● Records supplied
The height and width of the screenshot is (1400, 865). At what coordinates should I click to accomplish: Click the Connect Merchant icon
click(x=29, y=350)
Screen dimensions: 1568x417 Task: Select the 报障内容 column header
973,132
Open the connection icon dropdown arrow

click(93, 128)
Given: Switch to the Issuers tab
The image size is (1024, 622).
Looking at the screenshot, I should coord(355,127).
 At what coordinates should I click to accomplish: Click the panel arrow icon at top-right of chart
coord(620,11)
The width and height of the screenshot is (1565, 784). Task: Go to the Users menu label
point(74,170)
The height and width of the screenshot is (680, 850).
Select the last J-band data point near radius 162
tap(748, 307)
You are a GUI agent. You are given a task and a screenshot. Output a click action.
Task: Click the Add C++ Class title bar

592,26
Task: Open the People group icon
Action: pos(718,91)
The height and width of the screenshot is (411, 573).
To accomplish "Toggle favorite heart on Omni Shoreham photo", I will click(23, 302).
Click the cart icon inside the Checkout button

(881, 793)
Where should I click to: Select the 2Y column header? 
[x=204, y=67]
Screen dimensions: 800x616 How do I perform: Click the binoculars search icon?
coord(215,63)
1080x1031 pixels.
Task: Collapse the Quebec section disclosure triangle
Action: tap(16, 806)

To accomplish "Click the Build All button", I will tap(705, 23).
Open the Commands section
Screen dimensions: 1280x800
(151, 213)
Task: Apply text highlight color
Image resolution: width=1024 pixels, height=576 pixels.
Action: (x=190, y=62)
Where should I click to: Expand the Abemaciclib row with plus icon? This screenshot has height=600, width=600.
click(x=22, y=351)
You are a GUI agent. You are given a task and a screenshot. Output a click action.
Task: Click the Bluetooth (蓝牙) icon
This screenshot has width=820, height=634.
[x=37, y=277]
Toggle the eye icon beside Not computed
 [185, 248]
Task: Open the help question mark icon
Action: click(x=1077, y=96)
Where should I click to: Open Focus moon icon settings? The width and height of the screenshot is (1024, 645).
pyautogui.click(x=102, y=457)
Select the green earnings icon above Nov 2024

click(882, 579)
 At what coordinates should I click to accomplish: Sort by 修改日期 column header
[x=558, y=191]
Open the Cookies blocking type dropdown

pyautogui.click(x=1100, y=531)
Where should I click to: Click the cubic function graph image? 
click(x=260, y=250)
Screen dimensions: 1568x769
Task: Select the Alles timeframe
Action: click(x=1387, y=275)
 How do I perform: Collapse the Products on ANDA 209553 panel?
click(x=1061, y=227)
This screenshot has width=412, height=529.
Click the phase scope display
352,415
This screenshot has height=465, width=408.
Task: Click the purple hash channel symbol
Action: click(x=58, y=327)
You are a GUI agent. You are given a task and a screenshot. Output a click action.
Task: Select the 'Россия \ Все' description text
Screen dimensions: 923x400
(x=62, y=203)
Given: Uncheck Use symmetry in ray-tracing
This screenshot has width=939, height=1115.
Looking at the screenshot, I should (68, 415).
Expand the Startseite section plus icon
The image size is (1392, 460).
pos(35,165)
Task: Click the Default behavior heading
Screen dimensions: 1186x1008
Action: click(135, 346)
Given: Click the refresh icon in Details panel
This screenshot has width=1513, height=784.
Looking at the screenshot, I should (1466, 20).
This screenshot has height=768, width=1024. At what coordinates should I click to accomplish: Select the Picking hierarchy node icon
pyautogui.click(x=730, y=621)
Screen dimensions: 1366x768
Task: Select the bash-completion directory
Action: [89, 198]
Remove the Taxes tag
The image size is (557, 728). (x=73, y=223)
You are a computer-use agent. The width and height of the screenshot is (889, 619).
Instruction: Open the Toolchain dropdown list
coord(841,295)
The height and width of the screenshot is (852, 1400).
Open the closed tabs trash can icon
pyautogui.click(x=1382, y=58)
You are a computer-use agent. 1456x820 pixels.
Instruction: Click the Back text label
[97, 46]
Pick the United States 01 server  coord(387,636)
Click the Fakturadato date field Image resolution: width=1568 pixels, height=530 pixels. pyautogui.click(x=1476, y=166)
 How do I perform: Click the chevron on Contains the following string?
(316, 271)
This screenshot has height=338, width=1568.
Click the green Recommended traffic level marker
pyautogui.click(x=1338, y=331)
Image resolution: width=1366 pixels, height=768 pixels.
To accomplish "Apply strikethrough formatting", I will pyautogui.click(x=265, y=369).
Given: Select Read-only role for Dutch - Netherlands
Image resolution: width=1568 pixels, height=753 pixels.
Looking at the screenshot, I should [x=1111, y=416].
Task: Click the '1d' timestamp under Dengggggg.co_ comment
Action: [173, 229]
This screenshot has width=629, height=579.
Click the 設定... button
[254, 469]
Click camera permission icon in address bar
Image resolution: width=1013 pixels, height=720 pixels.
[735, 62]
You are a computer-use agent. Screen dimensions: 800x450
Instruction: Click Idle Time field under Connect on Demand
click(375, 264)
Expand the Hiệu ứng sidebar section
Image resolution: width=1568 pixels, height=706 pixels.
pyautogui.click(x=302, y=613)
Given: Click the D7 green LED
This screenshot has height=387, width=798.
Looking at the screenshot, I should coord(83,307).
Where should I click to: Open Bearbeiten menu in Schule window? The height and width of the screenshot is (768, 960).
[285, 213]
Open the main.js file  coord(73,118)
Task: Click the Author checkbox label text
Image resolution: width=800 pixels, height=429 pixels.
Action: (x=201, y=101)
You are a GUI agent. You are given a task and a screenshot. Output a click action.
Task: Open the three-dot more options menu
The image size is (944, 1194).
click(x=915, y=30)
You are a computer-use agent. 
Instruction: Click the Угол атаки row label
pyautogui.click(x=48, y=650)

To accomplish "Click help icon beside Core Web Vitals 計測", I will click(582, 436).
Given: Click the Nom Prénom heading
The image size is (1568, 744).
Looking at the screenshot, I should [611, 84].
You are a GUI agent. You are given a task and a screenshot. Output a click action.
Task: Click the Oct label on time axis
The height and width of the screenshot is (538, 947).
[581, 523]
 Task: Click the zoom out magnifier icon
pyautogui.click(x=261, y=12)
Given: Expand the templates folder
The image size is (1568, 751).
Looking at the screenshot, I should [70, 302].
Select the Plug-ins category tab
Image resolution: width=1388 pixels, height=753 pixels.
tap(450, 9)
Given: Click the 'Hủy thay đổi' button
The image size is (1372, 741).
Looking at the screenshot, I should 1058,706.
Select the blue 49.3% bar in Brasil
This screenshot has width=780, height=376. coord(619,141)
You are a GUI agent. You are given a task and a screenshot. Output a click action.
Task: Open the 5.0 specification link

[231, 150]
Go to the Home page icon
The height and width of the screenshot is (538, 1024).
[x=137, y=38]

● The problem
Make an exact transcription of the entries.

● Response to the task
The height and width of the screenshot is (1400, 865). At what coordinates should I click to accomplish: Click the Connect Merchant icon
click(x=29, y=350)
Screen dimensions: 1568x417 Task: Select the 报障内容 column header
973,132
Open the connection icon dropdown arrow

click(93, 128)
Given: Switch to the Issuers tab
The image size is (1024, 622).
Looking at the screenshot, I should coord(355,127).
 At what coordinates should I click to accomplish: Click the panel arrow icon at top-right of chart
coord(620,11)
The width and height of the screenshot is (1565, 784). Task: Go to the Users menu label
point(74,170)
The height and width of the screenshot is (680, 850).
Select the last J-band data point near radius 162
tap(748, 307)
You are a GUI agent. You are given a task and a screenshot. Output a click action.
Task: Click the Add C++ Class title bar

592,26
Task: Open the People group icon
Action: pos(718,91)
The height and width of the screenshot is (411, 573).
To accomplish "Toggle favorite heart on Omni Shoreham photo", I will click(23, 302).
Click the cart icon inside the Checkout button

(881, 793)
Where should I click to: Select the 2Y column header? 
[x=204, y=67]
Screen dimensions: 800x616 How do I perform: Click the binoculars search icon?
coord(215,63)
1080x1031 pixels.
Task: Collapse the Quebec section disclosure triangle
Action: tap(16, 806)

To accomplish "Click the Build All button", I will tap(705, 23).
Open the Commands section
Screen dimensions: 1280x800
(151, 213)
Task: Apply text highlight color
Image resolution: width=1024 pixels, height=576 pixels.
Action: (x=190, y=62)
Where should I click to: Expand the Abemaciclib row with plus icon? This screenshot has height=600, width=600.
click(x=22, y=351)
You are a GUI agent. You are given a task and a screenshot. Output a click action.
Task: Click the Bluetooth (蓝牙) icon
This screenshot has width=820, height=634.
[x=37, y=277]
Toggle the eye icon beside Not computed
 [185, 248]
Task: Open the help question mark icon
Action: click(x=1077, y=96)
Where should I click to: Open Focus moon icon settings? The width and height of the screenshot is (1024, 645).
pyautogui.click(x=102, y=457)
Select the green earnings icon above Nov 2024

click(882, 579)
 At what coordinates should I click to accomplish: Sort by 修改日期 column header
[x=558, y=191]
Open the Cookies blocking type dropdown

pyautogui.click(x=1100, y=531)
Where should I click to: Click the cubic function graph image? 
click(x=260, y=250)
Screen dimensions: 1568x769
Task: Select the Alles timeframe
Action: click(x=1387, y=275)
 How do I perform: Collapse the Products on ANDA 209553 panel?
click(x=1061, y=227)
This screenshot has width=412, height=529.
Click the phase scope display
352,415
This screenshot has height=465, width=408.
Task: Click the purple hash channel symbol
Action: click(x=58, y=327)
You are a GUI agent. You are given a task and a screenshot. Output a click action.
Task: Select the 'Россия \ Все' description text
Screen dimensions: 923x400
(x=62, y=203)
Given: Uncheck Use symmetry in ray-tracing
This screenshot has width=939, height=1115.
Looking at the screenshot, I should (68, 415).
Expand the Startseite section plus icon
The image size is (1392, 460).
pos(35,165)
Task: Click the Default behavior heading
Screen dimensions: 1186x1008
Action: click(135, 346)
Given: Click the refresh icon in Details panel
This screenshot has width=1513, height=784.
Looking at the screenshot, I should (1466, 20).
This screenshot has height=768, width=1024. At what coordinates should I click to accomplish: Select the Picking hierarchy node icon
pyautogui.click(x=730, y=621)
Screen dimensions: 1366x768
Task: Select the bash-completion directory
Action: [89, 198]
Remove the Taxes tag
The image size is (557, 728). (x=73, y=223)
You are a computer-use agent. The width and height of the screenshot is (889, 619).
Instruction: Open the Toolchain dropdown list
coord(841,295)
The height and width of the screenshot is (852, 1400).
Open the closed tabs trash can icon
pyautogui.click(x=1382, y=58)
You are a computer-use agent. 1456x820 pixels.
Instruction: Click the Back text label
[97, 46]
Pick the United States 01 server  coord(387,636)
Click the Fakturadato date field Image resolution: width=1568 pixels, height=530 pixels. pyautogui.click(x=1476, y=166)
 How do I perform: Click the chevron on Contains the following string?
(316, 271)
This screenshot has height=338, width=1568.
Click the green Recommended traffic level marker
pyautogui.click(x=1338, y=331)
Image resolution: width=1366 pixels, height=768 pixels.
To accomplish "Apply strikethrough formatting", I will pyautogui.click(x=265, y=369).
Given: Select Read-only role for Dutch - Netherlands
Image resolution: width=1568 pixels, height=753 pixels.
Looking at the screenshot, I should [x=1111, y=416].
Task: Click the '1d' timestamp under Dengggggg.co_ comment
Action: [173, 229]
This screenshot has width=629, height=579.
Click the 設定... button
[254, 469]
Click camera permission icon in address bar
Image resolution: width=1013 pixels, height=720 pixels.
[735, 62]
You are a computer-use agent. Screen dimensions: 800x450
Instruction: Click Idle Time field under Connect on Demand
click(375, 264)
Expand the Hiệu ứng sidebar section
Image resolution: width=1568 pixels, height=706 pixels.
pyautogui.click(x=302, y=613)
Given: Click the D7 green LED
This screenshot has height=387, width=798.
Looking at the screenshot, I should coord(83,307).
Where should I click to: Open Bearbeiten menu in Schule window? The height and width of the screenshot is (768, 960).
[285, 213]
Open the main.js file  coord(73,118)
Task: Click the Author checkbox label text
Image resolution: width=800 pixels, height=429 pixels.
Action: (x=201, y=101)
You are a GUI agent. You are given a task and a screenshot. Output a click action.
Task: Open the three-dot more options menu
The image size is (944, 1194).
click(x=915, y=30)
You are a computer-use agent. 
Instruction: Click the Угол атаки row label
pyautogui.click(x=48, y=650)

To accomplish "Click help icon beside Core Web Vitals 計測", I will click(582, 436).
Given: Click the Nom Prénom heading
The image size is (1568, 744).
Looking at the screenshot, I should [611, 84].
You are a GUI agent. You are given a task and a screenshot. Output a click action.
Task: Click the Oct label on time axis
The height and width of the screenshot is (538, 947).
[581, 523]
 Task: Click the zoom out magnifier icon
pyautogui.click(x=261, y=12)
Given: Expand the templates folder
The image size is (1568, 751).
Looking at the screenshot, I should [70, 302].
Select the Plug-ins category tab
Image resolution: width=1388 pixels, height=753 pixels.
tap(450, 9)
Given: Click the 'Hủy thay đổi' button
The image size is (1372, 741).
Looking at the screenshot, I should 1058,706.
Select the blue 49.3% bar in Brasil
This screenshot has width=780, height=376. coord(619,141)
You are a GUI agent. You are given a task and a screenshot. Output a click action.
Task: Open the 5.0 specification link

[231, 150]
Go to the Home page icon
The height and width of the screenshot is (538, 1024).
[x=137, y=38]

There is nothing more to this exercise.